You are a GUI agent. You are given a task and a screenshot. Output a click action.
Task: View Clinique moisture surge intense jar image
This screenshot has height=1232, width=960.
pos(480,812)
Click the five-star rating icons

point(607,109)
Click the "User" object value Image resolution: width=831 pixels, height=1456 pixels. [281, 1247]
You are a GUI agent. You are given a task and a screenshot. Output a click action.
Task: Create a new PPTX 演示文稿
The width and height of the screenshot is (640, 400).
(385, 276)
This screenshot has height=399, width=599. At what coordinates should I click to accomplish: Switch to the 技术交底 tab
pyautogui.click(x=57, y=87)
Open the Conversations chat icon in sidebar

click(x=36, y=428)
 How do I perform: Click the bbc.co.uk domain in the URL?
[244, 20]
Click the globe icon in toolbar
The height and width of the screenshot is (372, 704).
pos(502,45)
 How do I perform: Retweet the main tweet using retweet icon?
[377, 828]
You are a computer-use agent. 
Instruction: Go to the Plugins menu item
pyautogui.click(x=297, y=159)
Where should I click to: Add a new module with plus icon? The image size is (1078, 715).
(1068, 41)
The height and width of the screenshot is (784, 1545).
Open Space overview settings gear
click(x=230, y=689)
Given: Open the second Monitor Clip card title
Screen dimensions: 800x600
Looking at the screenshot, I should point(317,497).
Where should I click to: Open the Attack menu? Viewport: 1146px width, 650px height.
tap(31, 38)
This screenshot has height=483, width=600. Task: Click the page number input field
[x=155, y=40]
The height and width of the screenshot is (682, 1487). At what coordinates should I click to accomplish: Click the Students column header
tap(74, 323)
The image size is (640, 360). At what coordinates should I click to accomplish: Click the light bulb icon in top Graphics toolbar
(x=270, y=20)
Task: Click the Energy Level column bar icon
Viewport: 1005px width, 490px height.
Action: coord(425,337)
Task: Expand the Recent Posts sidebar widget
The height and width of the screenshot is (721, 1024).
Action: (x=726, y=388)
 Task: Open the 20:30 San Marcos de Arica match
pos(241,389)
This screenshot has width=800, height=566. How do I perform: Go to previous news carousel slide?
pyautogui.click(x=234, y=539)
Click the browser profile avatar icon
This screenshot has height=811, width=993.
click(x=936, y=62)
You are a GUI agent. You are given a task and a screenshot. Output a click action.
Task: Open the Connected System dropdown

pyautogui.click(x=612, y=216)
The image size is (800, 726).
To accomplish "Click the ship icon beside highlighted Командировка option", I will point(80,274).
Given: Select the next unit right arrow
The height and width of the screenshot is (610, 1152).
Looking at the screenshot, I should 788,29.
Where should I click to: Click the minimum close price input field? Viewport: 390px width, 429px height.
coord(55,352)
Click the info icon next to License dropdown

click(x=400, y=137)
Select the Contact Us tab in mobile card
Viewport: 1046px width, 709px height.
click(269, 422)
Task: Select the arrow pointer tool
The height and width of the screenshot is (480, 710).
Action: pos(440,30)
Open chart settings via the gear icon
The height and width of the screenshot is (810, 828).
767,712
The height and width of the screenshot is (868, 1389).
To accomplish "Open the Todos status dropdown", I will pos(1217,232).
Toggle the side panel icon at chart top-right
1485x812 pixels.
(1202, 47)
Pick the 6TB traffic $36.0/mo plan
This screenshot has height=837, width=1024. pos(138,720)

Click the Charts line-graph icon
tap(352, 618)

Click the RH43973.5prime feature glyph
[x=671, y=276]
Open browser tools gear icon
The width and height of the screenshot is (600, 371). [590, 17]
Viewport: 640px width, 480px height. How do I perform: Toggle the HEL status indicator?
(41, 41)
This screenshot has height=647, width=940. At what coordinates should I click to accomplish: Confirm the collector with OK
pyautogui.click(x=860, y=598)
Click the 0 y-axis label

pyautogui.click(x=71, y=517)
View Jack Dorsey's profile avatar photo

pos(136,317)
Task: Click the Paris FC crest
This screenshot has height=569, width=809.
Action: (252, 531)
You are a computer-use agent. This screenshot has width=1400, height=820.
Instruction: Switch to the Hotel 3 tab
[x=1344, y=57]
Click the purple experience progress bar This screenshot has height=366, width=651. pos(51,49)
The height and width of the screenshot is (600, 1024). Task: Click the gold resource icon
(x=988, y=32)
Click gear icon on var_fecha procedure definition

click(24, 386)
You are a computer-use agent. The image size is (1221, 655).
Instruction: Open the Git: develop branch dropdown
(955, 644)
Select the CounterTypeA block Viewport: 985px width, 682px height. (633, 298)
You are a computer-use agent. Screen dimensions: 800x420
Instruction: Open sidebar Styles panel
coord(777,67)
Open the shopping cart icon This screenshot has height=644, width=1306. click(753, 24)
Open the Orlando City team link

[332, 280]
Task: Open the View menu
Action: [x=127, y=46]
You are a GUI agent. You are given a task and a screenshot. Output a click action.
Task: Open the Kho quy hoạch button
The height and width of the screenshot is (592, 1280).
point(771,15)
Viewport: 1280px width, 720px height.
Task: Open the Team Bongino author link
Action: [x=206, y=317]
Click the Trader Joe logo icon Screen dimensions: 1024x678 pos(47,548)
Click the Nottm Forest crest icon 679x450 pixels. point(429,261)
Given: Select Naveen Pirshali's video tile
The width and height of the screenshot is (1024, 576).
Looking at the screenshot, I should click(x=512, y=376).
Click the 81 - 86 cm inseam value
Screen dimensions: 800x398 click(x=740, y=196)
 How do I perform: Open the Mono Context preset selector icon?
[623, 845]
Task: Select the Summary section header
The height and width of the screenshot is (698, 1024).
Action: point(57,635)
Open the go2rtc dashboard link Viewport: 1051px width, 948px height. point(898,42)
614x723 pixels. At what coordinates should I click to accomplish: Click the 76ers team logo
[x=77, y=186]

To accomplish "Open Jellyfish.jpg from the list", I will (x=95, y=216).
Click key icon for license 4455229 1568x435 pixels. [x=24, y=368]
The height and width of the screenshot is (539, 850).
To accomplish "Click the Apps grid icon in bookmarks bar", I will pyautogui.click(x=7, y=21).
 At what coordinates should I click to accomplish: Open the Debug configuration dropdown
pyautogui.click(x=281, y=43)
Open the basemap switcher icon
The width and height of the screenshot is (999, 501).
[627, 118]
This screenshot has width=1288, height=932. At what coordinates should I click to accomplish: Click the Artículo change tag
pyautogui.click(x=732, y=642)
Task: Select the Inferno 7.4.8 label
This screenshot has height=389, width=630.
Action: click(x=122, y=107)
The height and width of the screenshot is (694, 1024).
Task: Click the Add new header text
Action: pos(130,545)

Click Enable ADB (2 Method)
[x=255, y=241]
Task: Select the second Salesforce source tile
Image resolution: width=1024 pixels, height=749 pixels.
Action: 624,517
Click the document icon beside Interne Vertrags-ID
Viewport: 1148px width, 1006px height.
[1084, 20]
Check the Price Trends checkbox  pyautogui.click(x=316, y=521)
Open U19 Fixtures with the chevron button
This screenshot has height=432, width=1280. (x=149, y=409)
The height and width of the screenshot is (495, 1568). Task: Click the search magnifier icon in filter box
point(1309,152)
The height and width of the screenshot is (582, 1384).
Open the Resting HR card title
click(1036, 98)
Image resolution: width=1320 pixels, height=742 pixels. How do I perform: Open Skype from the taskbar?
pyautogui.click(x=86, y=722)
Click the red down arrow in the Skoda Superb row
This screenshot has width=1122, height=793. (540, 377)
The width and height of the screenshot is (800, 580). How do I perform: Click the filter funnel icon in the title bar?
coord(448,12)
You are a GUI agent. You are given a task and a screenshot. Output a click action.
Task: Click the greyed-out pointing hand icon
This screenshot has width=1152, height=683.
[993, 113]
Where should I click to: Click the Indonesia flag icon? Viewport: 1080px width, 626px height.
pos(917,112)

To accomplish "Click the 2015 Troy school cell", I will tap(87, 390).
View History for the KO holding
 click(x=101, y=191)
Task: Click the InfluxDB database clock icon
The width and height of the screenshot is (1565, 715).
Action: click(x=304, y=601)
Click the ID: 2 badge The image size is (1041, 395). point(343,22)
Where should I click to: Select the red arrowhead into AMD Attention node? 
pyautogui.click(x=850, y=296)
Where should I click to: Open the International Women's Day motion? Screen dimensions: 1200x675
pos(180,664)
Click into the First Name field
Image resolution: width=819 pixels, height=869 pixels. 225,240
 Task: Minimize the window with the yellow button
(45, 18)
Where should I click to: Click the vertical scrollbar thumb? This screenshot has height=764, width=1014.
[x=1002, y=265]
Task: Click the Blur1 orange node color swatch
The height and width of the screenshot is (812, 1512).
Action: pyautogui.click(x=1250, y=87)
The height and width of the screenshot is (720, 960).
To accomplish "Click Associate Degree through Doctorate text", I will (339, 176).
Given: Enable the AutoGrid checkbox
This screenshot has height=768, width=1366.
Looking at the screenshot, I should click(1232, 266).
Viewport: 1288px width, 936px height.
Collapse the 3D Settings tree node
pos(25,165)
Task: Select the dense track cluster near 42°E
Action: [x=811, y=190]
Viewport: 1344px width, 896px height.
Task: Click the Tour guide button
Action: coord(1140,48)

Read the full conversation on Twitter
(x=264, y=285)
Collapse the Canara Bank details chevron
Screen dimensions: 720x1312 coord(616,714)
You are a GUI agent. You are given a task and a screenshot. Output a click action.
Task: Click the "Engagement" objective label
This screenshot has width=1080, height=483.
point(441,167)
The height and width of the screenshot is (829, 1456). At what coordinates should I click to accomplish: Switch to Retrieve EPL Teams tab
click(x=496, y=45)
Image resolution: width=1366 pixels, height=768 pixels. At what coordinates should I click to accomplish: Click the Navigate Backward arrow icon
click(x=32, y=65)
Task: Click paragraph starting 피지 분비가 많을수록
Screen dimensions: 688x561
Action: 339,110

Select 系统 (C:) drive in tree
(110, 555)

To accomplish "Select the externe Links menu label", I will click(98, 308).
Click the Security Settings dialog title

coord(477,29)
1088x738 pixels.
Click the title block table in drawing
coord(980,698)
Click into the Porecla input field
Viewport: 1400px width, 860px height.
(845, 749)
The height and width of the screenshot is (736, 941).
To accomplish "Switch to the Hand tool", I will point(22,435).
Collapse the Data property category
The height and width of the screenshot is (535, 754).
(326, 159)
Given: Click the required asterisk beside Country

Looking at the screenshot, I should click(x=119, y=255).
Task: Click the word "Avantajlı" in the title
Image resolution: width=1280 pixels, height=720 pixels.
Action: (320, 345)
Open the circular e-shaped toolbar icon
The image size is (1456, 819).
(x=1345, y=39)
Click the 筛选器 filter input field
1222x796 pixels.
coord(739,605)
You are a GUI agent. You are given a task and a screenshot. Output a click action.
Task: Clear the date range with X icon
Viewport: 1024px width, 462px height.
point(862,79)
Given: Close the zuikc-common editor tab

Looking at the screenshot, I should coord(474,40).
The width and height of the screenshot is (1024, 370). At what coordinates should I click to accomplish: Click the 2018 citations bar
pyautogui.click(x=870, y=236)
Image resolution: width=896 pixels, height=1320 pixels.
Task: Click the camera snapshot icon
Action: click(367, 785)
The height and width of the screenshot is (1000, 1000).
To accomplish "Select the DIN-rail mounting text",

#### Problem description:
In how many lines of the preceding material does the word "computer" occur? Answer with the number only.

#### Result for this task:
4